Sitting in the audience for the first show was his first, original “old man”: father Scott Young, who was the Telegram’s sports editor at the time.
I was sitting with my family a few rows back from the stage in Toronto’s Massey Hall. It was my first experience in my later official capacity as Neil Young’s father. Strangers leaned over seats to talk to me about him. The next day I received a note from two young women along the row. The note said “Thank you for your son.”
Neil and Scott met briefly backstage and compared the experience to Neil’s last visit to Toronto.
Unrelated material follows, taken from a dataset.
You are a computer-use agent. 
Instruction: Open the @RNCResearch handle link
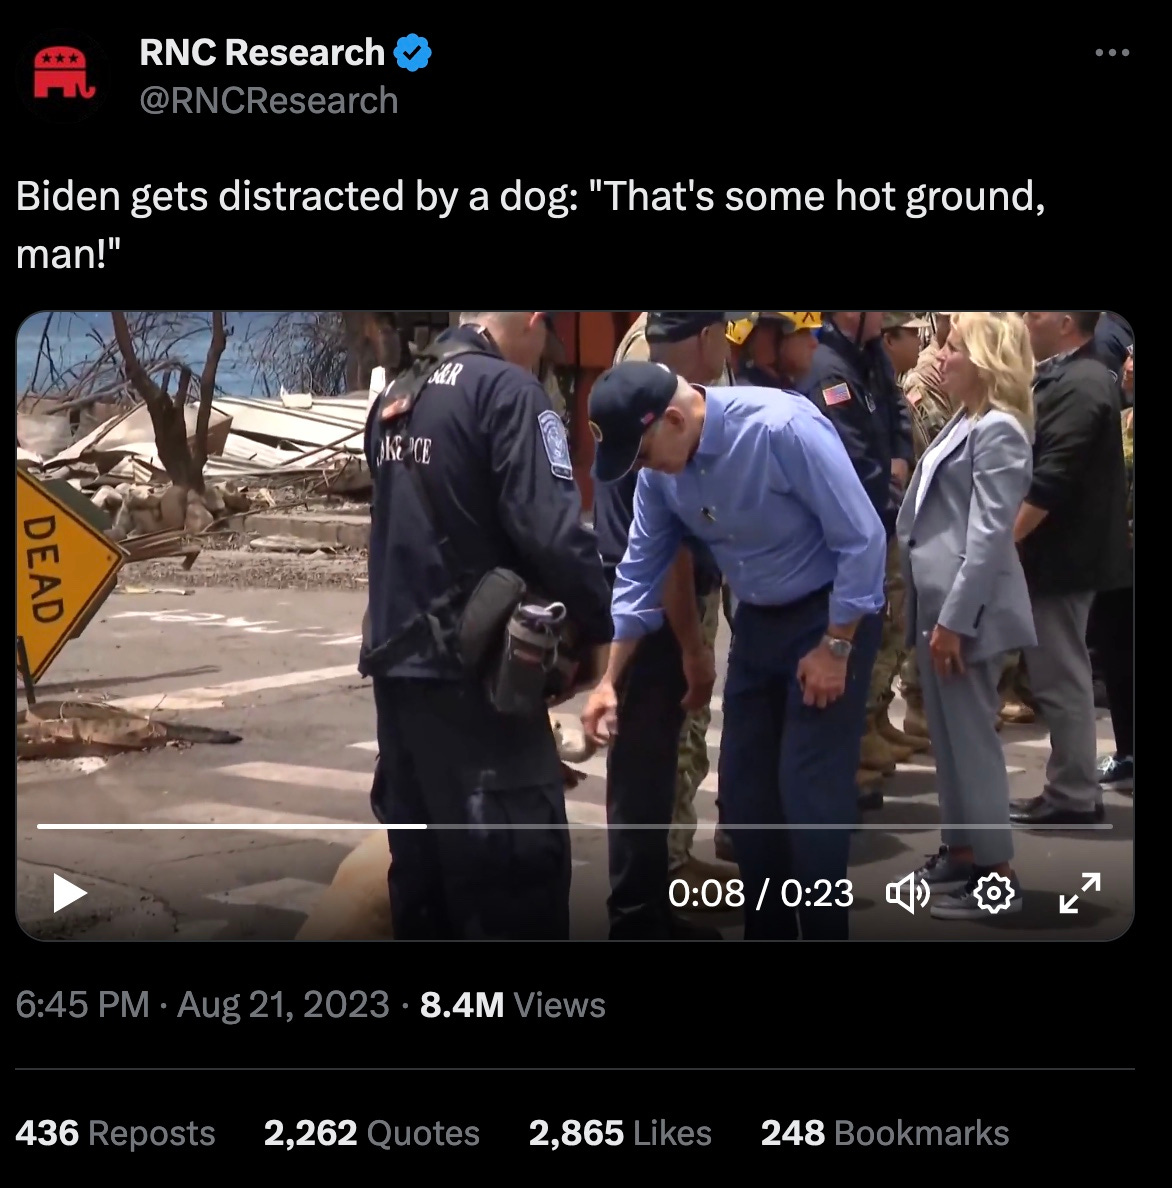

Scott recounted their concise conversation years later in his book Neil and Me:
Scott: Different from the last time.
Neil: Sure is!
Massey Hall, photographed by F. Ellis Wiley between 1945 and 1966. City of Toronto Archives, Fonds 124, File 1, Item 70.
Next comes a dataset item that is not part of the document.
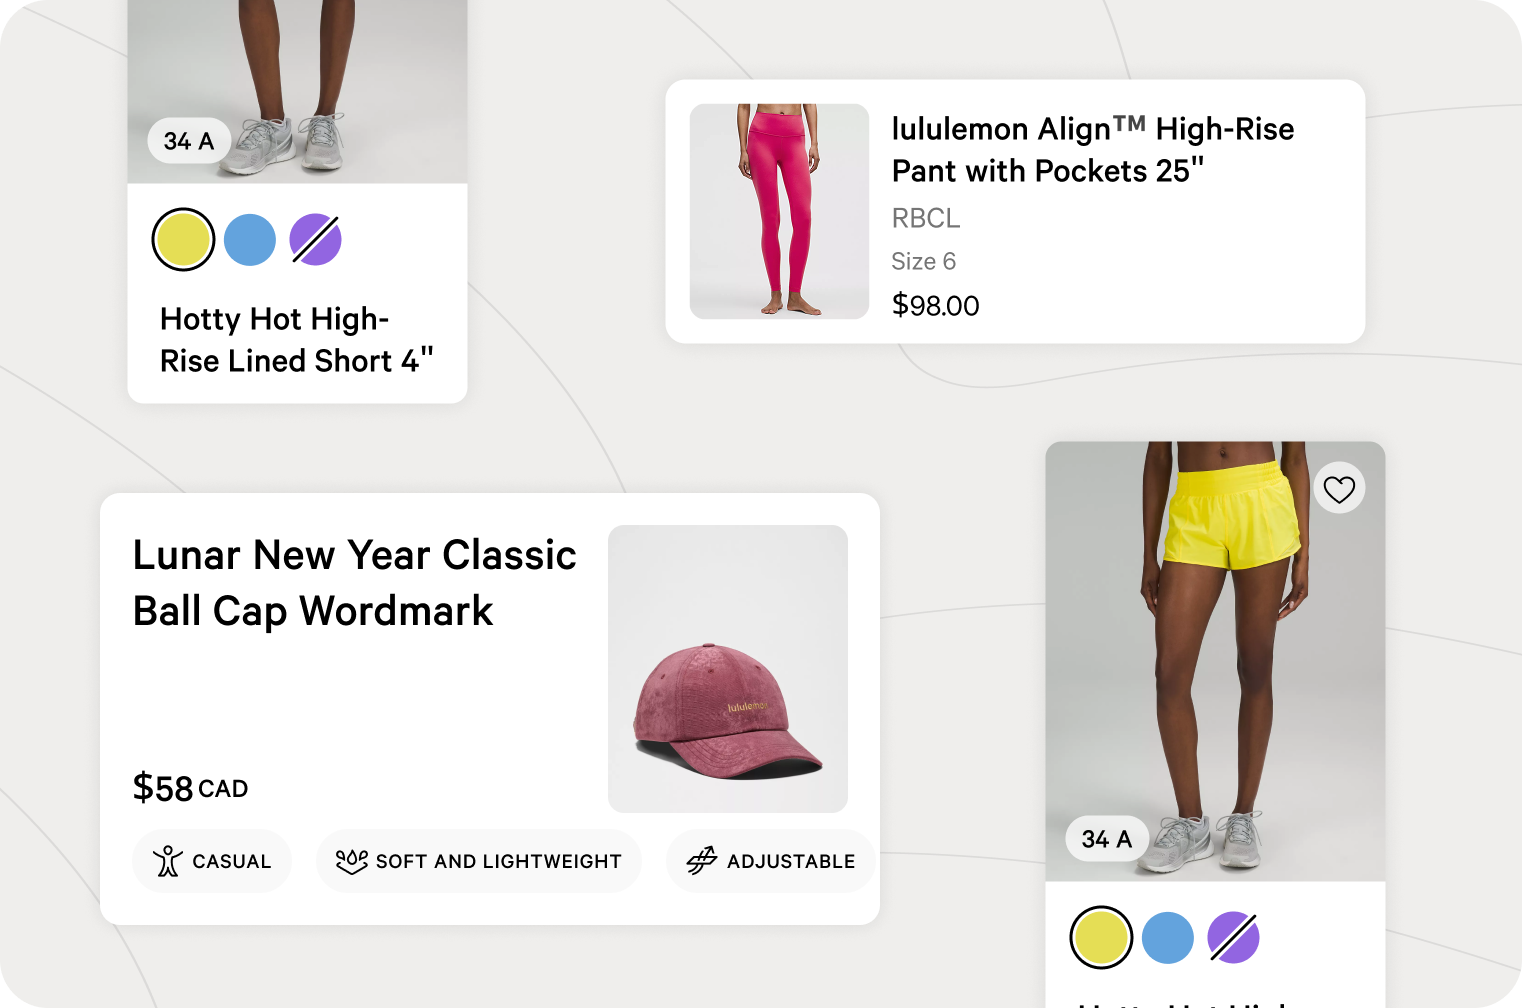Choose the crossed-out purple swatch under the shorts photo

click(1234, 938)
Scott’s paper felt the evening was, as reviewer Peter Goddard put it, “full of strange surprises”—such as the enthusiastic response Young’s introverted stage persona received. “As warm and earthbound as his songs were,” Goddard noted, “Neil managed to look a little frail and wraith-like with his black hair falling over his face and almost concealing intense eyes and a set jaw…if it wasn’t for Neil’s reluctance to play the super-star revisiting, last night would have been a homecoming of epic proportions.” Goddard felt each song “seemed like a personal impulse made public.” As for the “strangest of all the evening’s surprises,” Goddard found that “as part of the audience, you felt you were seeing more of Neil Young than you should…that each tune was a little bit of his own life strung out on the highwire of his own nerves.”
In his review for the Globe and Mail (which was used as artwork when the concert was released on compact disc), Jack Batten felt he was sitting in an audience of young fans who demonstrated that they “were there not merely to listen but to worship” by applauding the slightest movement Young made onstage. Batten felt the constant clapping prevented “any close relationship between Young and the best part of his audience.” Apart from feeling some of Young’s songs needed more seasoning, Batten was impressed with the singer-songwriter.
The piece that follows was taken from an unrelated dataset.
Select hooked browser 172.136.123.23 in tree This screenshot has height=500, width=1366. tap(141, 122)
Young comes across as one of the most honest and direct of today’s folk-pop-rock singers and songwriters. There is, not to put too fine a point on it, no crap about him… There is in Young so much talent and so much quiet charm that he’s bound to stick around for a long time, maturing and writing and rewarding his audiences.
Wilder Penfield III’s review in the Star noted that:
There is such awareness in his melancholy, such a full-blooded love of life, that the sorrow he expresses is oddly uplifting. It moves us because we can identify with him. Though the insights he compulsively turns into lyrics come mainly from private dreams and introspection…His images relate to the experience and thoughts of all of us and we can feel them personally.
Front cover to the 2007 release of Live at Massey Hall 1971.
Had Young’s producer David Briggs had his way, the Massey Hall performance might have been Neil’s next album. But Young was feeling good about how work was going on studio sessions for Harvest and refused to listen to the tapes. A quarter of a century passed before Young listened to the concert, during the long assembly period for his Archives project. According to studio engineer John Nowland, “Neil sat here and heard it…It was pretty intense.” As Young admitted when the concert was officially released in 2007, “I was very excited about the takes we got on Harvest, and wanted it out. David disagreed. As I listen to this today, I can see why.”
Additional information from Shakey by Jimmy McDonough (Toronto: Random House, 2002); Neil and Me by Scott Young (Toronto: McClelland & Stewart, 1984); and the January 20, 1971 editions of the Globe and Mail, Toronto Star, and Telegram.